The raster brick is a global temperature netcdf file with 1200 layers (months) and the polygons are each of the 5567 municipalities in Brazil. I intend to extract the temperature time series for each municipality.
As a final result, I would like to have a data frame containing: -the name and coordinates of the municipality, -the date tag from the raster, and -the extracted temperature value.
My initial, VERY SLOW attempt was something like this:
library(raster)
# Create some sample raster data
idx <- seq(as.Date("1960/1/1"), as.Date("1990/12/01"), by = "month")

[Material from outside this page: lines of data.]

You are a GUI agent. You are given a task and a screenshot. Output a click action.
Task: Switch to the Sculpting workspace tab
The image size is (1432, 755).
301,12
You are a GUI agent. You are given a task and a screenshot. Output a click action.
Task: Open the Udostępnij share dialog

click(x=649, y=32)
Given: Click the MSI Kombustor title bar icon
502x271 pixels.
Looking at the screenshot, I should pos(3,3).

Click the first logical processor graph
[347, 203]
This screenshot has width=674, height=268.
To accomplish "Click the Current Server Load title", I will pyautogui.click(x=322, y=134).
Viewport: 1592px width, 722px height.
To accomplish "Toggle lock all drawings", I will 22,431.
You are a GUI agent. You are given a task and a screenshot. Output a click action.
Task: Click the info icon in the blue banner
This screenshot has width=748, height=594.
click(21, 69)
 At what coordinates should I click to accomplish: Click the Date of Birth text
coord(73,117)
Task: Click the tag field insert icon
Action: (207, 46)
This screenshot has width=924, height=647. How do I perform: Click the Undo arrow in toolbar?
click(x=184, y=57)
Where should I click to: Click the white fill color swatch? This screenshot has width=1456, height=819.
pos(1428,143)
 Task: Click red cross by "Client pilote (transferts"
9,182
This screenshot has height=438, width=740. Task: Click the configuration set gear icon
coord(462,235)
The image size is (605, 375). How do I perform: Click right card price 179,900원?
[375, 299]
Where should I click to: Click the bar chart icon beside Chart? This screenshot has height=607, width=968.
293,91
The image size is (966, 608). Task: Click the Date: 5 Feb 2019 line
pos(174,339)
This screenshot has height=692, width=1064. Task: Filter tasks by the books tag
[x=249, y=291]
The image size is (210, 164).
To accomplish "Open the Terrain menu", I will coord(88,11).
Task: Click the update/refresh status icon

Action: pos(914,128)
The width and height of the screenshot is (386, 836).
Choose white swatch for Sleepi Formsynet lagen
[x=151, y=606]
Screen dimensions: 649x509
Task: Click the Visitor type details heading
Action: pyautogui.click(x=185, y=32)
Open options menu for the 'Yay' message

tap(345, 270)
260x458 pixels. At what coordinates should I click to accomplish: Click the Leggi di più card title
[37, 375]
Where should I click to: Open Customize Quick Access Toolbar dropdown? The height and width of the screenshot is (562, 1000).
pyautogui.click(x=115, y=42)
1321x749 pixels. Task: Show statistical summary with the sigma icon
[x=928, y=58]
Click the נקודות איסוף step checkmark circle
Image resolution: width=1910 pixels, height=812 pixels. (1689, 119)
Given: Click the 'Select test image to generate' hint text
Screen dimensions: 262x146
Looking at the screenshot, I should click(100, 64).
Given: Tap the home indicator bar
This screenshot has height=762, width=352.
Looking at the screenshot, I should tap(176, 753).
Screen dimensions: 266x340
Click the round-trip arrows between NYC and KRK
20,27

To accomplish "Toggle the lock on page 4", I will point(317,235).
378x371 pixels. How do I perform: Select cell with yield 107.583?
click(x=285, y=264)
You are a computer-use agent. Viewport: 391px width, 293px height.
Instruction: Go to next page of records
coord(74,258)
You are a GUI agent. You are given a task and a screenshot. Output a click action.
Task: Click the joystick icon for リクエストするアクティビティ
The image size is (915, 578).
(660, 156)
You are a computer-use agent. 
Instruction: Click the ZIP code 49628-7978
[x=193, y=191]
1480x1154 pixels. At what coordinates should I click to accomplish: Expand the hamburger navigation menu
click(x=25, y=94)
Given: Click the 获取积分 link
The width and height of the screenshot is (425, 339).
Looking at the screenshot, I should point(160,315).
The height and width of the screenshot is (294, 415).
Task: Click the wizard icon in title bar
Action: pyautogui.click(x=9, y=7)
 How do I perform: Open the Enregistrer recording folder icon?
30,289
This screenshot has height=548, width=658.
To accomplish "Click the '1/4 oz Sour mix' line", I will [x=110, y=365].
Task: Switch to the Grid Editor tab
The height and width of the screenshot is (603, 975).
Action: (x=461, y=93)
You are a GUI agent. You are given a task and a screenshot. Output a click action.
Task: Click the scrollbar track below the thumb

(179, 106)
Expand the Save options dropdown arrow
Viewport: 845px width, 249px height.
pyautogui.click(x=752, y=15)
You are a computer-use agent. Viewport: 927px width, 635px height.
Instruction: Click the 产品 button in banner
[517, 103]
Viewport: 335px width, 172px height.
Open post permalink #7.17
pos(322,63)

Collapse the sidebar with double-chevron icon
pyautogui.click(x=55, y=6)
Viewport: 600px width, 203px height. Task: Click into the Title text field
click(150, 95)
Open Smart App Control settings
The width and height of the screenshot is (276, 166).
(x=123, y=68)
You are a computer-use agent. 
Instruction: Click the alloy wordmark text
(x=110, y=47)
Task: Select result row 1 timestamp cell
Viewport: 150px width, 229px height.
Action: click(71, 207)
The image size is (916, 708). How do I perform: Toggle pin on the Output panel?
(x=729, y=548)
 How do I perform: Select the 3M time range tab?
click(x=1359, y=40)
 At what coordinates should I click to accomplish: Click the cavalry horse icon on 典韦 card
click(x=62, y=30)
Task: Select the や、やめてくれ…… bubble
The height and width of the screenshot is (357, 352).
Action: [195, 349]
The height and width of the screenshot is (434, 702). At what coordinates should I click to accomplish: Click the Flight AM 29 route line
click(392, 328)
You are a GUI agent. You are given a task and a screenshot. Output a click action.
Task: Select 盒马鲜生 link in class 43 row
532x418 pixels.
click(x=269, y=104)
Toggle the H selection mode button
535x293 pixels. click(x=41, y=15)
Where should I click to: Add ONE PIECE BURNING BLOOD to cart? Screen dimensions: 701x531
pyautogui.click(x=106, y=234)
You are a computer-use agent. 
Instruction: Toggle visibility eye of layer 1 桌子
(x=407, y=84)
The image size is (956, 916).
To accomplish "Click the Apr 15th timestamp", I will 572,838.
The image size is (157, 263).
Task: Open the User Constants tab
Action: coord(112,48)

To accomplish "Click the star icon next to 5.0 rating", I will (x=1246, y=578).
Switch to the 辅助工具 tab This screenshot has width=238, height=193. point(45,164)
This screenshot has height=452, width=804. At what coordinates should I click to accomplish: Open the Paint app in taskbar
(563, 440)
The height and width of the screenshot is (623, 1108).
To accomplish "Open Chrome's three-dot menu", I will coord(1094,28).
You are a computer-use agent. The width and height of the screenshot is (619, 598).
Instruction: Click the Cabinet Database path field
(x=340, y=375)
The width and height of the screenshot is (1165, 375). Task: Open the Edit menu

r <- raster(ncol=360, nrow=180)
b <- brick(lapply(1:length(idx), function(x) setValues(r, runif(ncell(r)))))
b <- setZ(b, idx)
# Import polygon data
br <- getData("GADM", country="Brazil", level=2) # about 7MB to download
# Subset the SMALLEST state - only 75 municipalities
br_sub <- br[br$NAME_1=="Sergipe" & !is.na(br$NAME_1),]
plot(br_sub)
# Now let's extract the data for each municipality
beginCluster()
e <- extract(b, br_sub, fun=mean, df=T)
endCluster()
Even using the smallest state possible, this example takes about 20 minutes to run on a dual-core 2.5GHz Macbook Pro using four threads. As a reference, there are states with over 850 municipalities. And remember, in total there are over 5500 municipalities I need to extract the data for.
I have the feeling that my code is not very optimized.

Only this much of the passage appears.